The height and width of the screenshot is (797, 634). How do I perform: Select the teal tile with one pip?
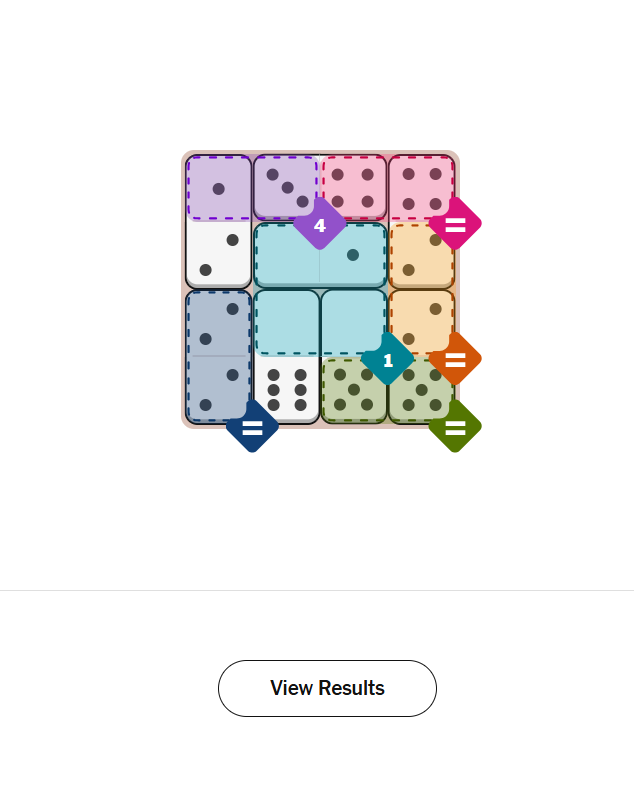coord(353,255)
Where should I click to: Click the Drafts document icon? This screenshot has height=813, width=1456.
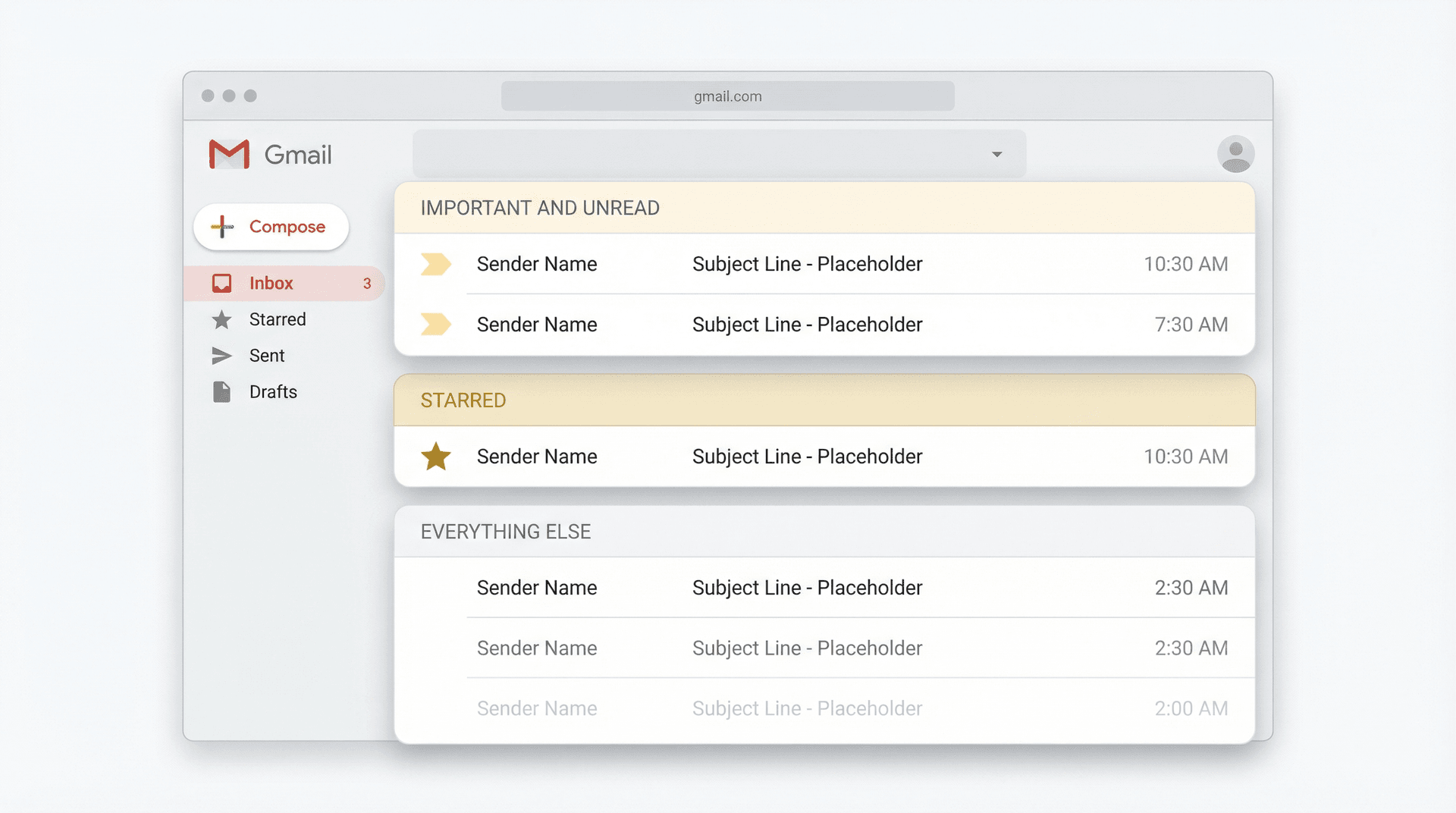click(x=221, y=392)
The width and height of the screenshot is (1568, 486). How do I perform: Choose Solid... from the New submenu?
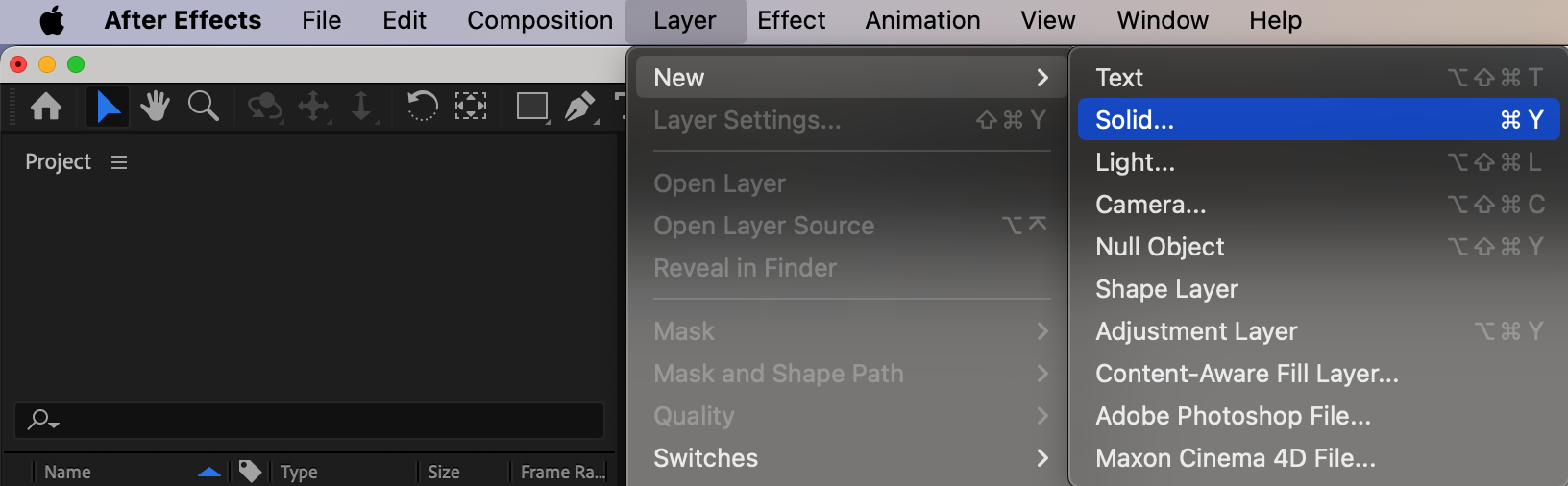(x=1318, y=120)
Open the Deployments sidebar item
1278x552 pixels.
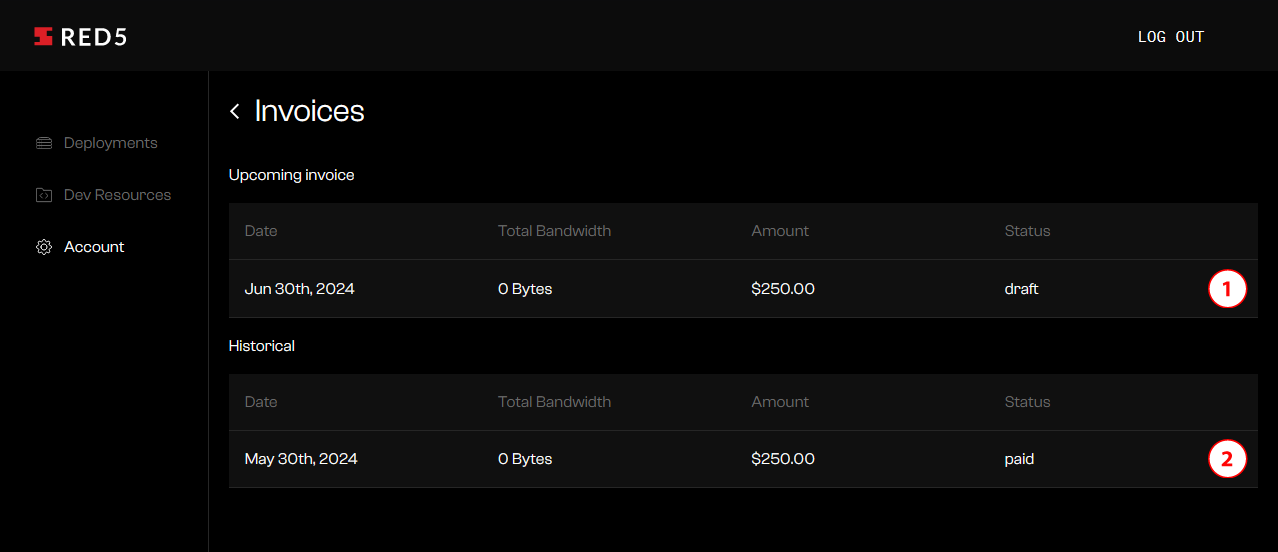[111, 143]
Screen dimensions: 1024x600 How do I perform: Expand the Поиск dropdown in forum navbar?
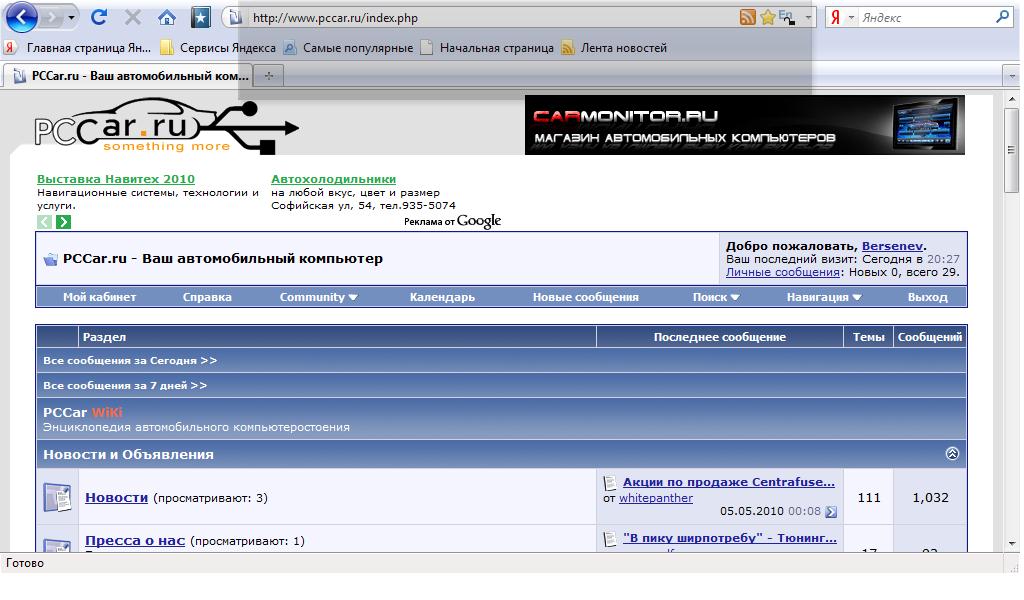(x=716, y=297)
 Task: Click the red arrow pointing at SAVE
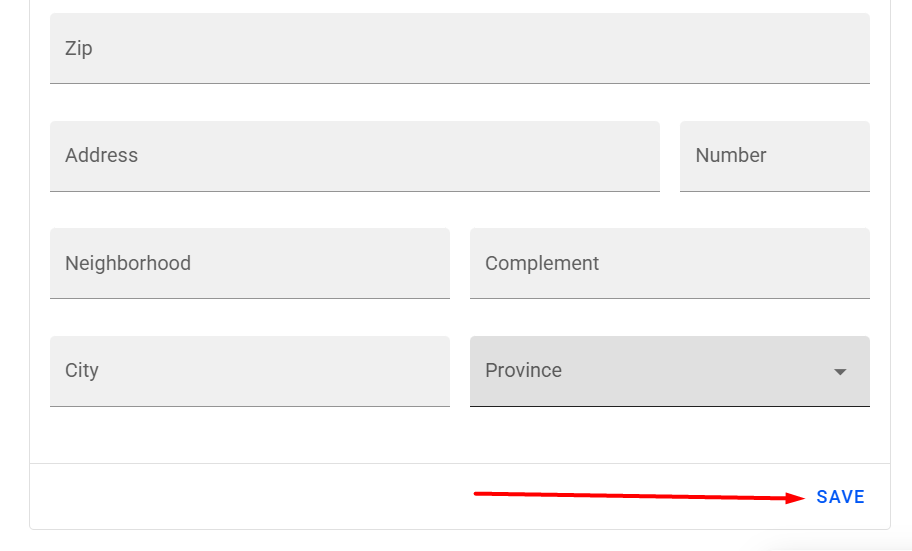640,496
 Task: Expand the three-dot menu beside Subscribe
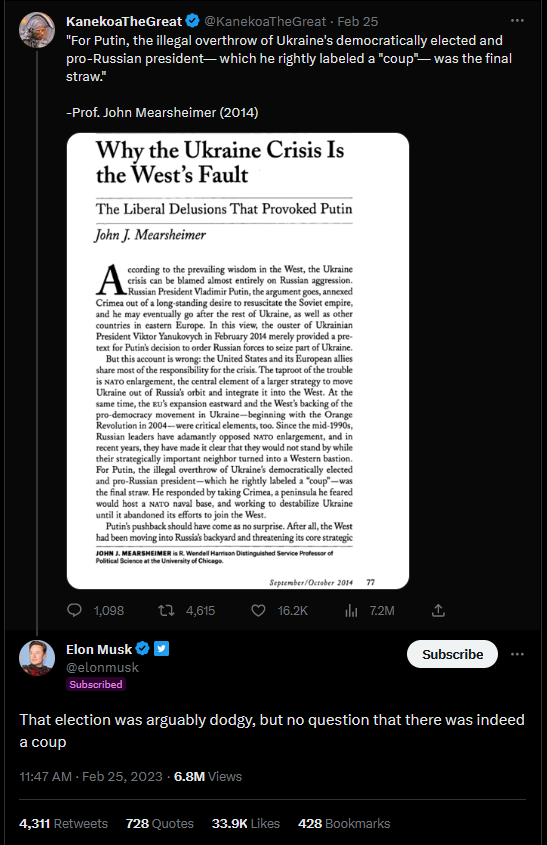click(x=517, y=654)
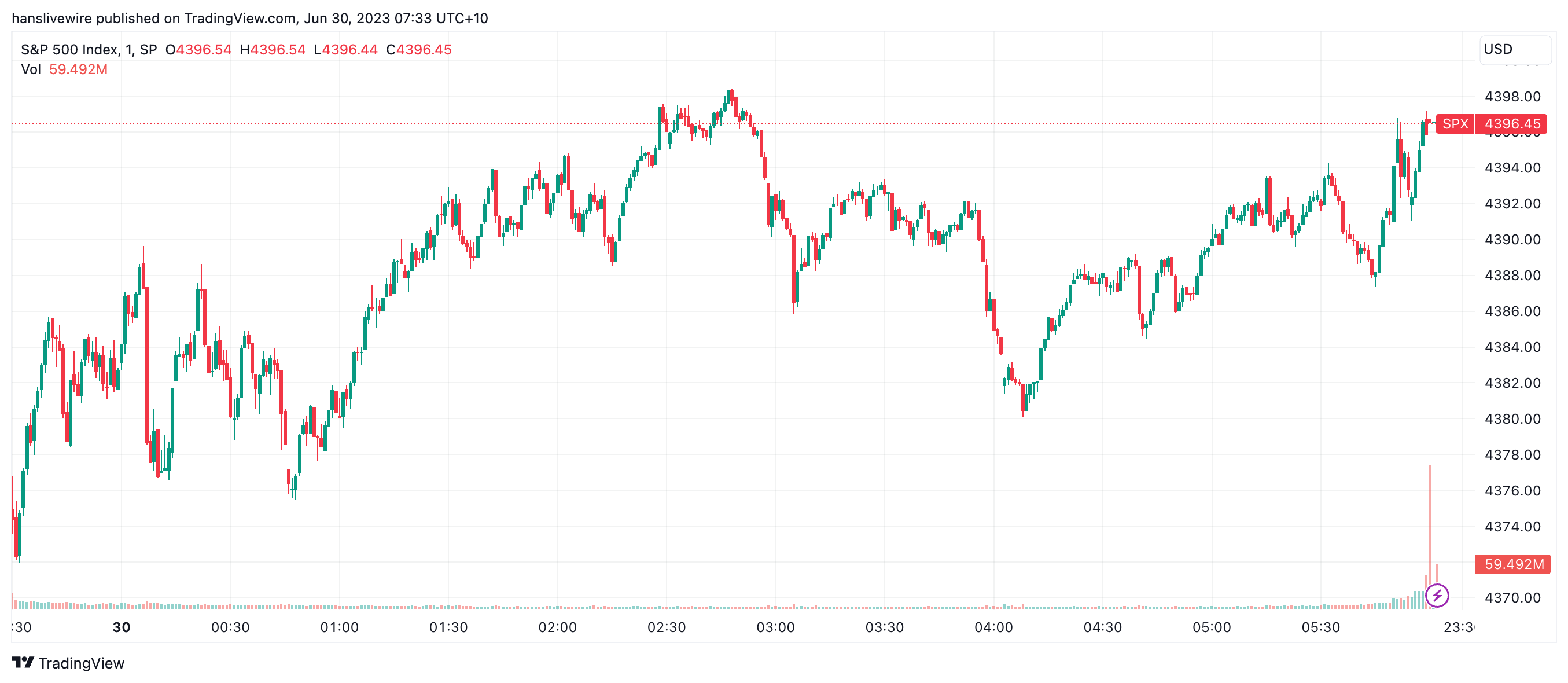Click the close value C4396.45
The image size is (1568, 683).
tap(419, 50)
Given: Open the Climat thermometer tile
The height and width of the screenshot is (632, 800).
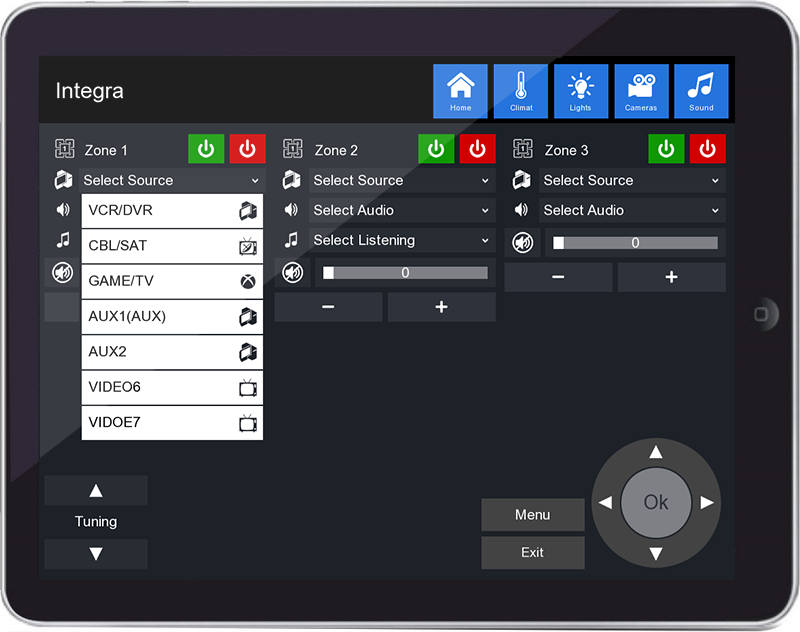Looking at the screenshot, I should [521, 91].
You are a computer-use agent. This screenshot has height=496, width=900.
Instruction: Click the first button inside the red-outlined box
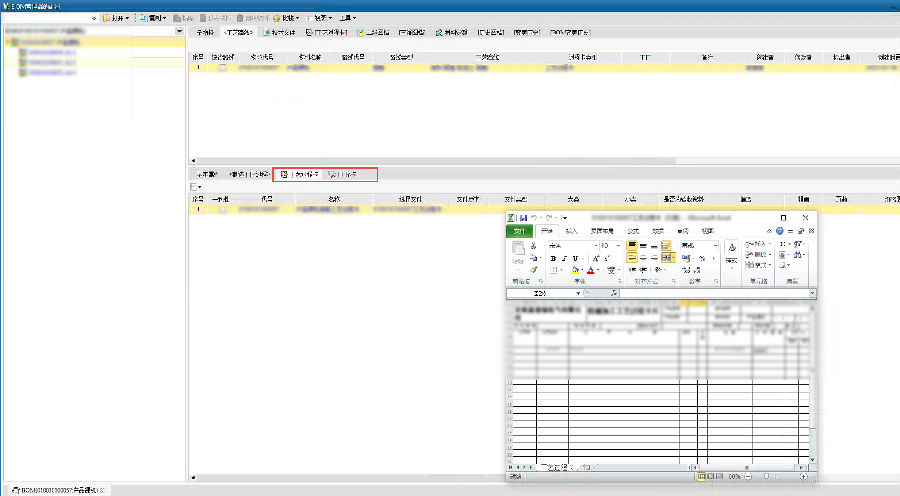[300, 175]
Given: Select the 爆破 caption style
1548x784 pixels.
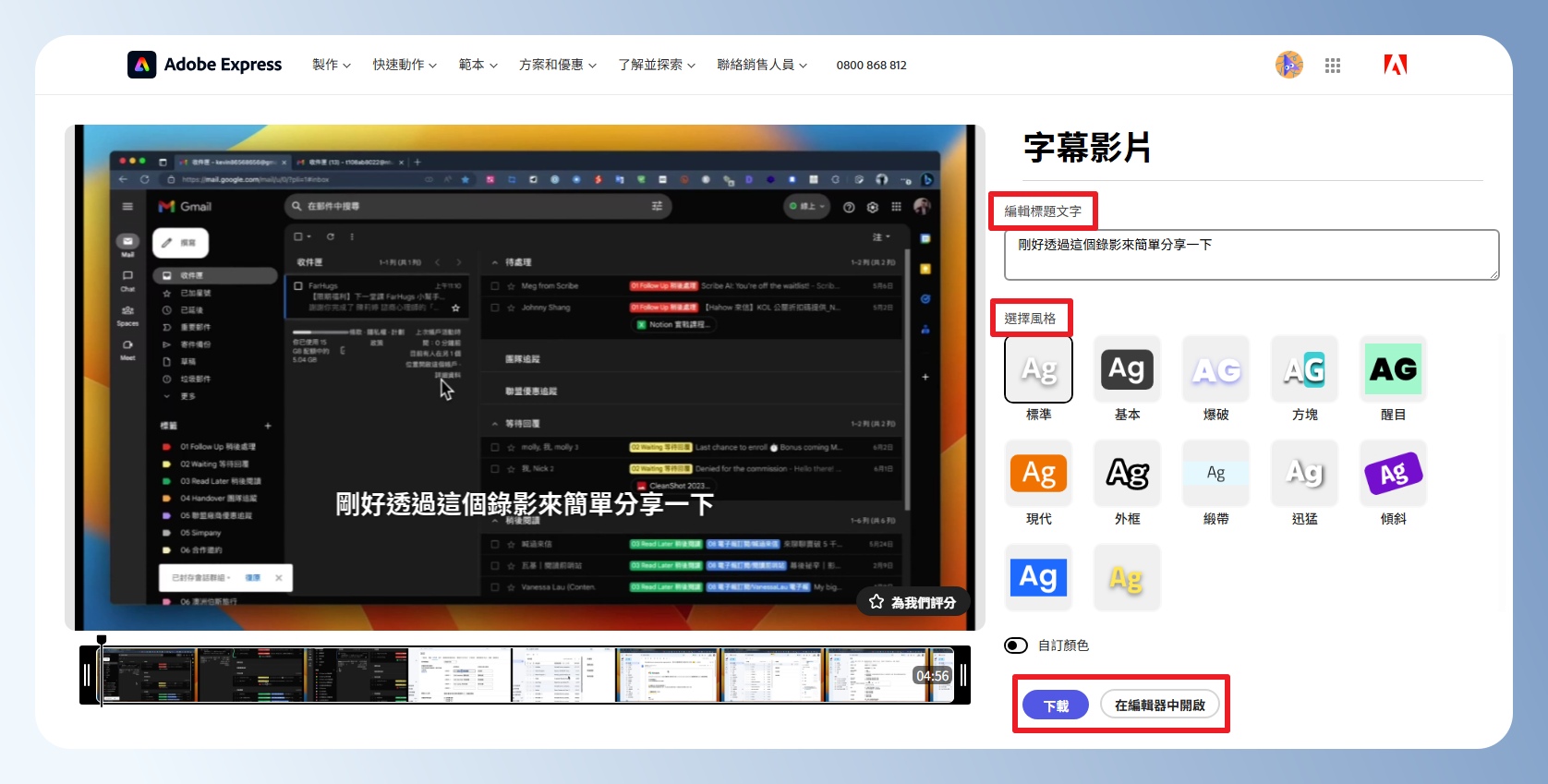Looking at the screenshot, I should click(1215, 369).
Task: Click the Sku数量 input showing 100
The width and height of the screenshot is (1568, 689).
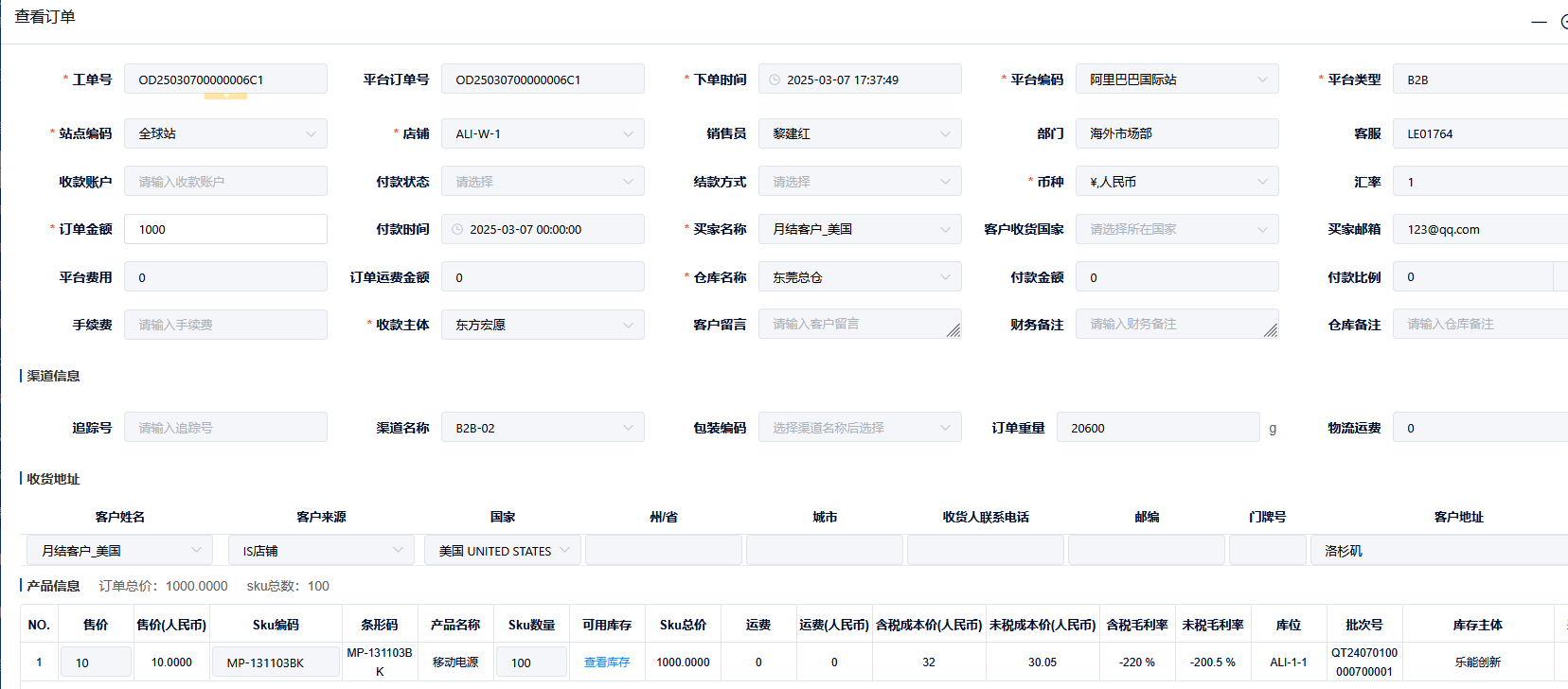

##############################

Retype all entries above verbatim; no pictures belong in the copy.

• **Output for this task**:
The height and width of the screenshot is (797, 634). How do I perform: Select the teal tile with one pip?
coord(353,255)
Where should I click to: Click the Drafts document icon? This screenshot has height=813, width=1456.
click(x=221, y=392)
The width and height of the screenshot is (1568, 486). How do I perform: Choose Solid... from the New submenu?
(x=1318, y=120)
Open the Deployments sidebar item
1278x552 pixels.
[111, 143]
Screen dimensions: 1024x600 How do I perform: Expand the Поиск dropdown in forum navbar?
(x=716, y=297)
 Task: Click the red arrow pointing at SAVE
640,496
 Task: Expand the three-dot menu beside Subscribe
click(x=517, y=654)
Click the close value C4396.45
The image size is (1568, 683).
tap(419, 50)
Given: Open the Climat thermometer tile
The height and width of the screenshot is (632, 800).
Looking at the screenshot, I should [521, 91].
You are a computer-use agent. This screenshot has height=496, width=900.
Instruction: Click the first button inside the red-outlined box
[300, 175]
Given: Select the 爆破 caption style
1548x784 pixels.
Looking at the screenshot, I should click(1215, 369).
Task: Click the Sku数量 input showing 100
The width and height of the screenshot is (1568, 689).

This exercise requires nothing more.